● **Anweisung**: Unter welcher Bedingung hat ein Naturgarten laut dem Textauszug über den naturnahen Garten sehr viele Vorteile?

● **Textauszug**:
□ □ □ □ □ □ □
Naturnaher Garten

Naturnaher Garten


Ein Naturgarten mag für das Auge eines ordnungsbewussten, an sauber gepützelten Rasen- und Steingärten gewohnten Betrachters aussehen wie das reinste Chaos. 

Nicht selten werden Äusserungen in der Art laut:

„Das sieht ja total vernachlässigt aus!“ „Haben die denn keinen Sinn für Ordnung?“ „Denken die, sie wären alleine hier?“ „Die spinnen ja, alles wuchern zu lassen.“ „Das ist ja schade um das schöne Haus.“ „Da wimmelt es sicher von Mücken und Wespen.“ „Das ist keine ansehnliche Umgebung.“

Der Naturgarten-Besitzer indes hat für die sauber gepützelten Rasen- und Steingarten-Wüsten meist nur ein müdes Lächeln übrig – und für die genannten Äusserungen erst recht. 

Aber hat denn ein solcher Naturgarten wirklich Vorteile?

Ja! Wenn man nicht gerade Golf spielen möchte in jeder Ecke, hat ein Naturgarten sehr viele Vorteile.
□ □ □ □ □ □ □
● **Daten**:
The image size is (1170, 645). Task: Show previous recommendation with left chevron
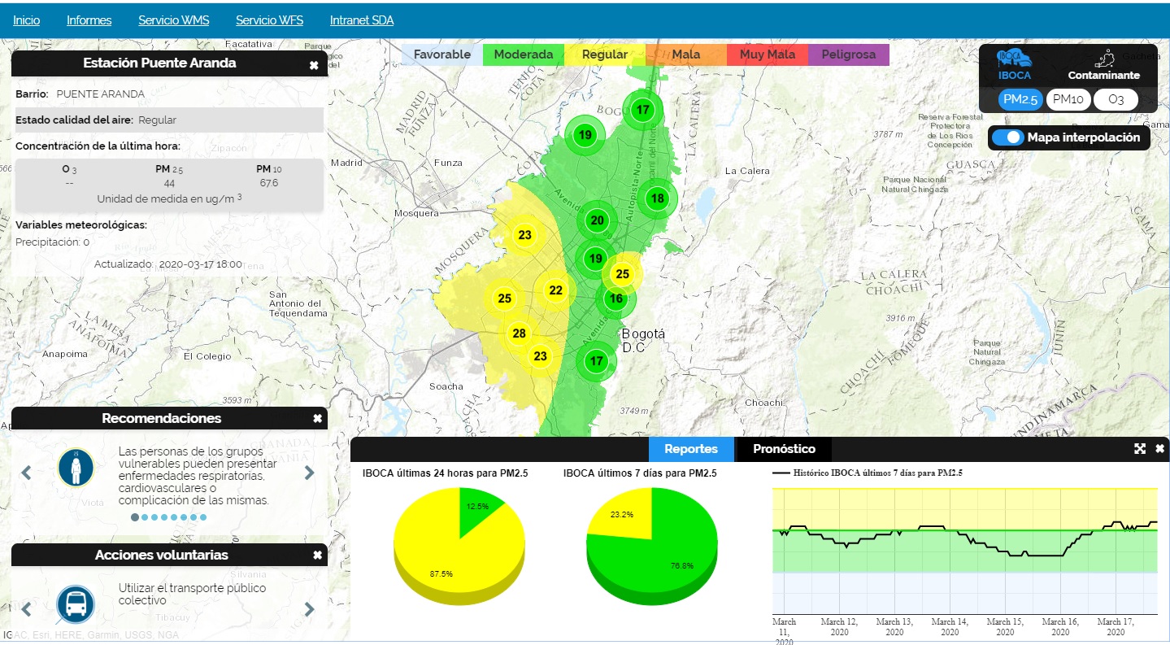(x=26, y=473)
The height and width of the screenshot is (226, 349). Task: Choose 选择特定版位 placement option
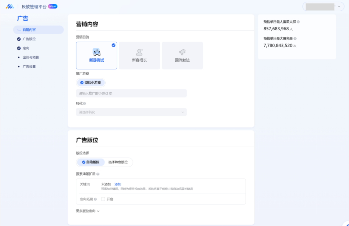coord(118,162)
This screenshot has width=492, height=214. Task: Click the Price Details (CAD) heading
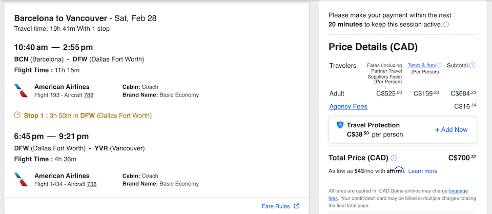pyautogui.click(x=373, y=47)
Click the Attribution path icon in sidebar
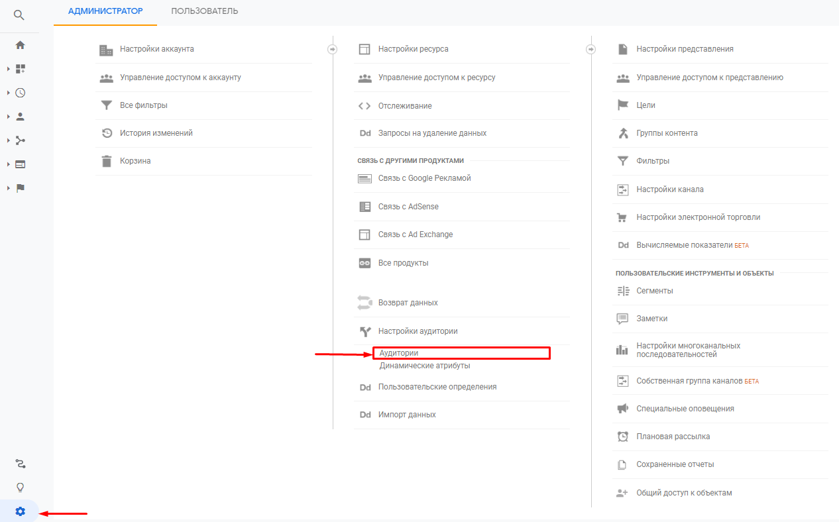The height and width of the screenshot is (522, 839). [20, 464]
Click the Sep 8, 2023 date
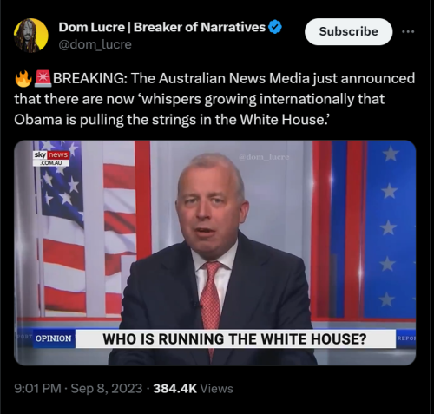This screenshot has width=434, height=414. click(x=107, y=389)
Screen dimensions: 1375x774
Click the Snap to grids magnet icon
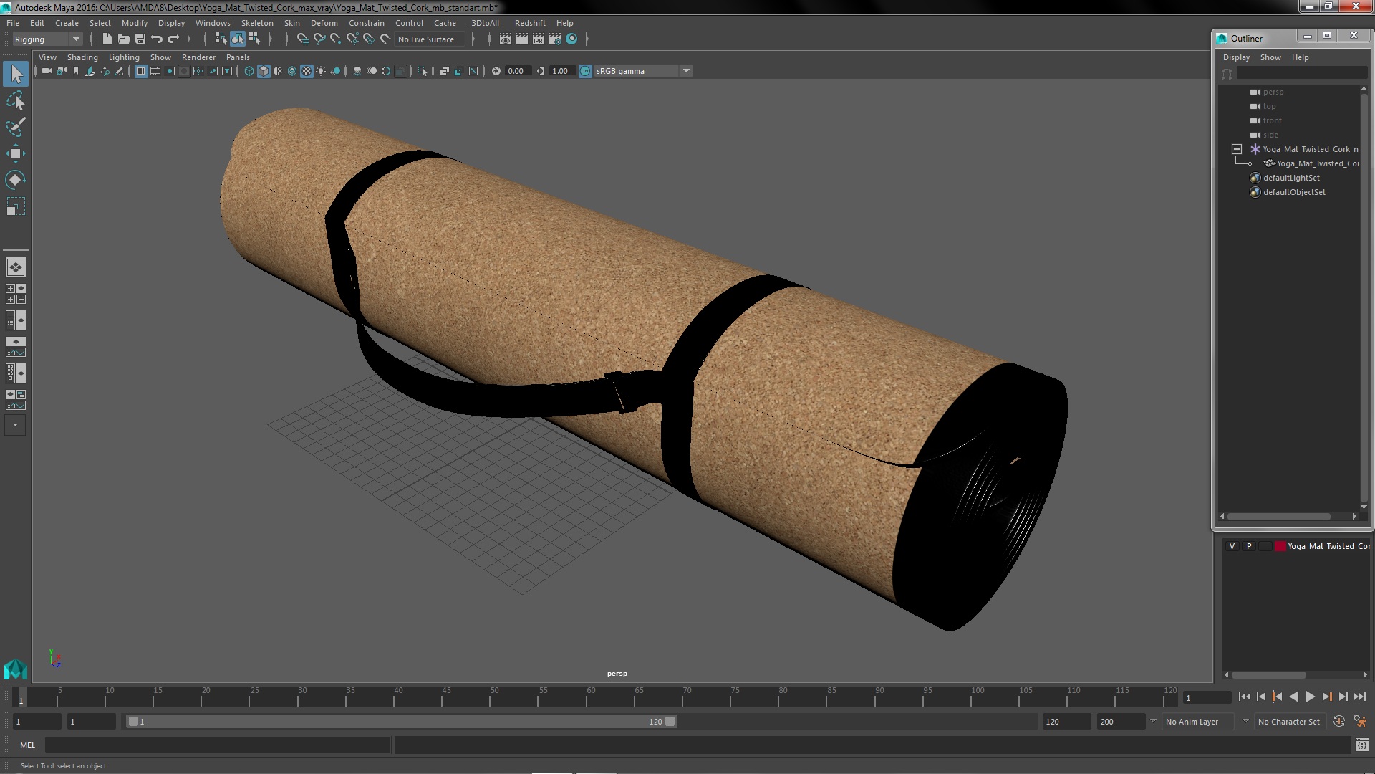pos(302,39)
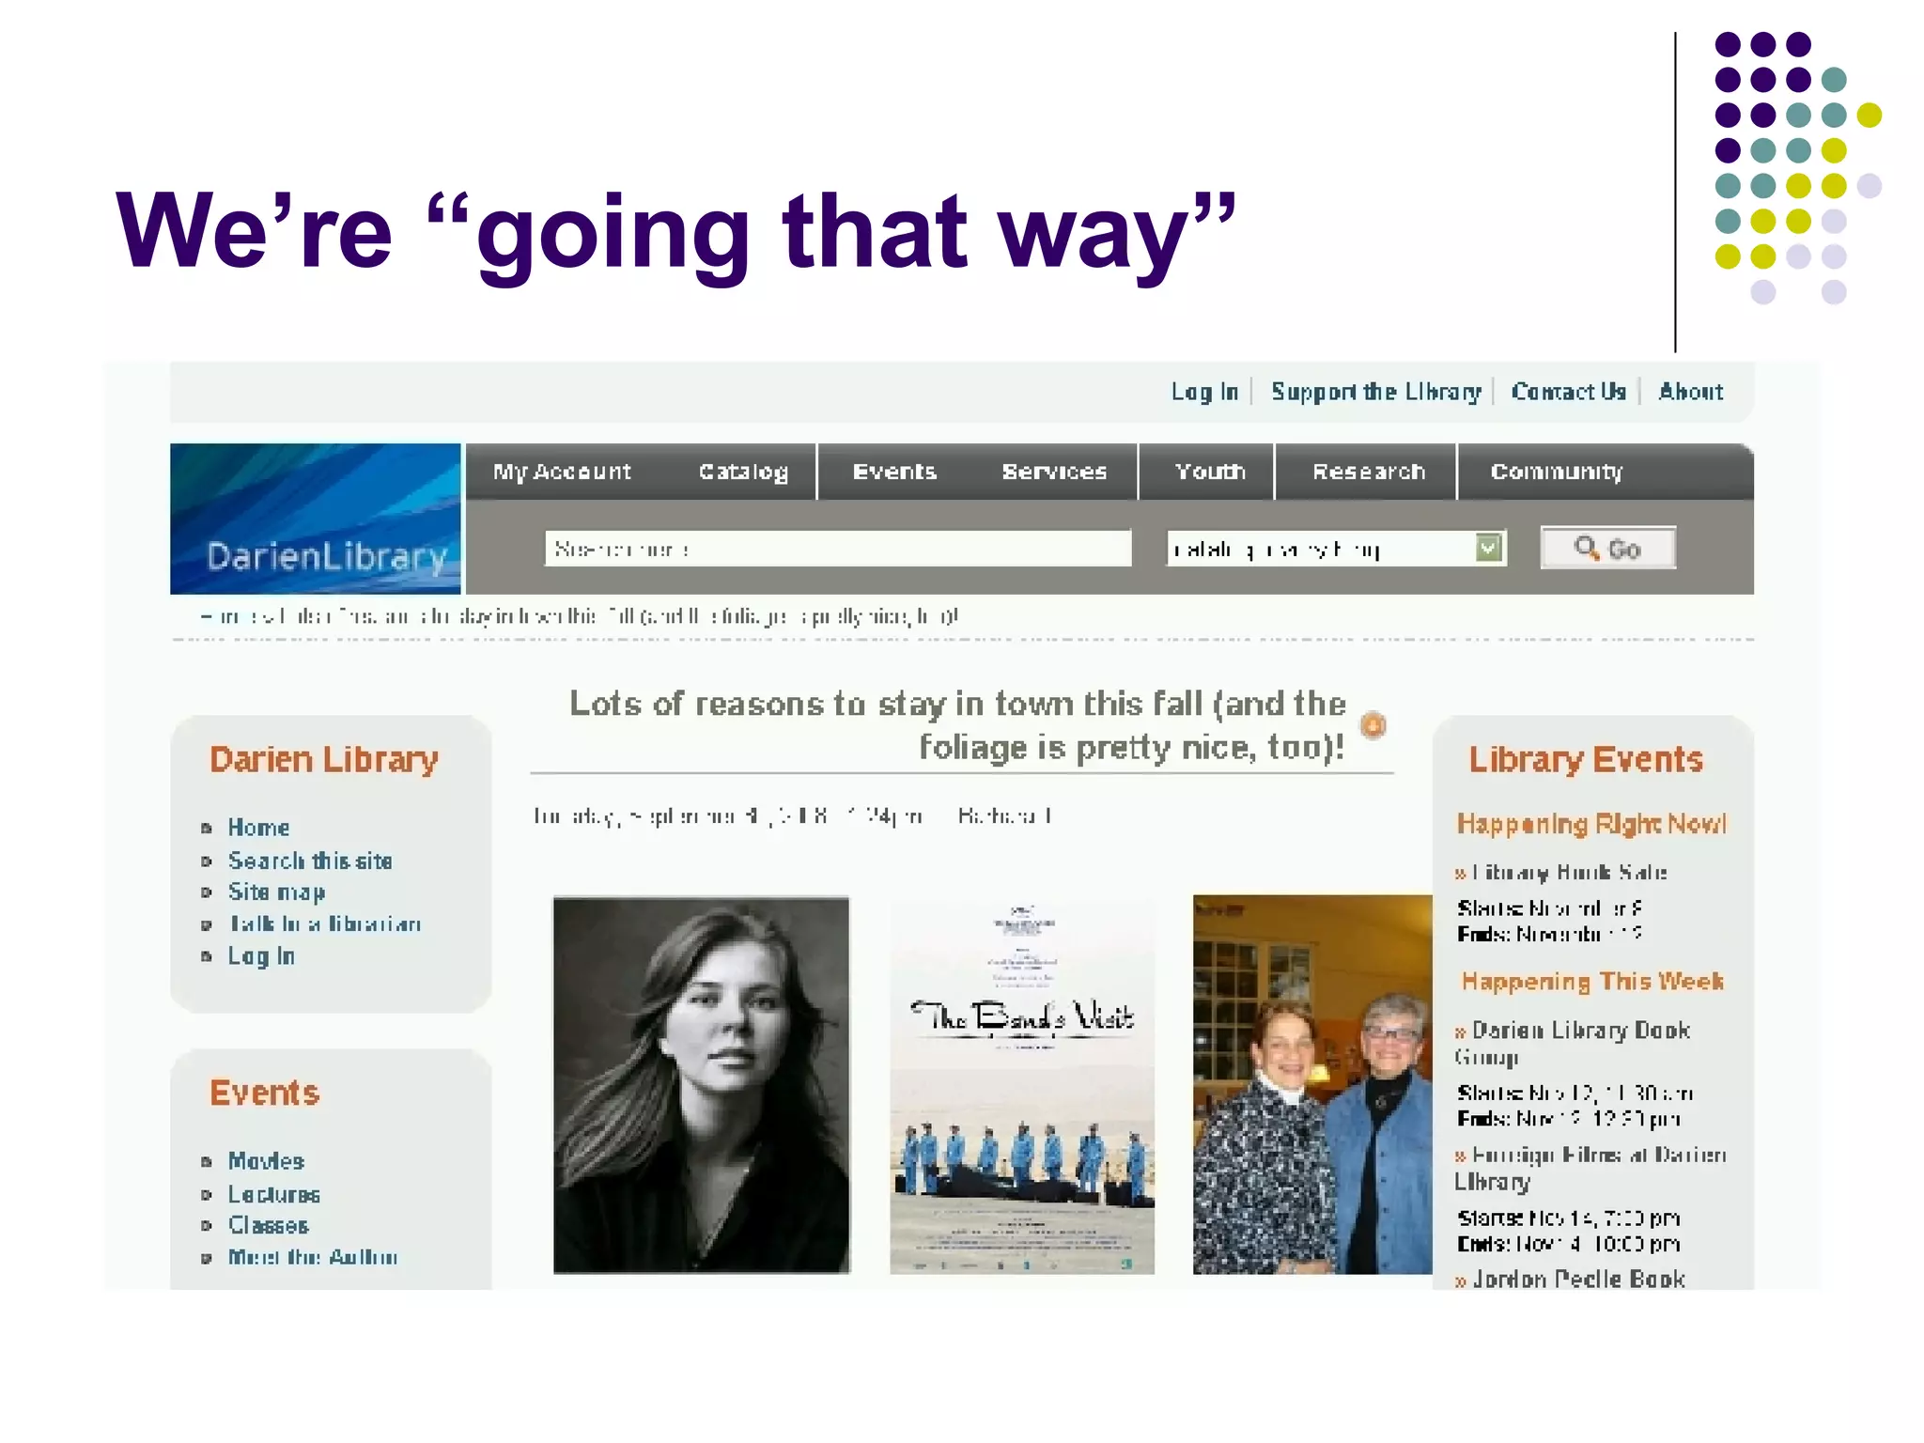Open the About link in the top bar
1924x1443 pixels.
click(1690, 392)
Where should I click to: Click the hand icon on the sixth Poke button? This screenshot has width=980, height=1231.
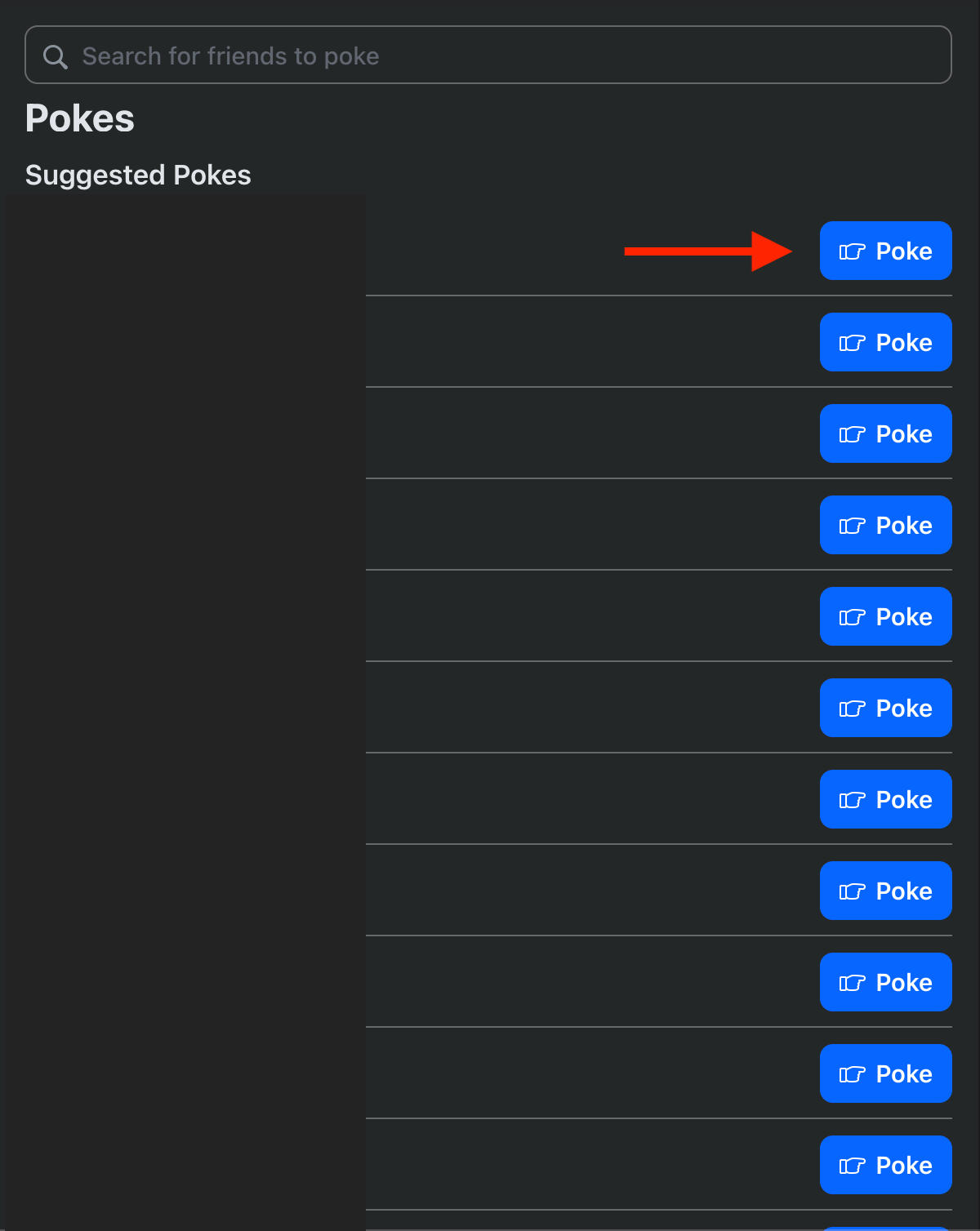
□ □ □ □ □ □ □
● **Vollständige Antwort**: Wenn man nicht gerade in jeder Ecke Golf spielen möchte.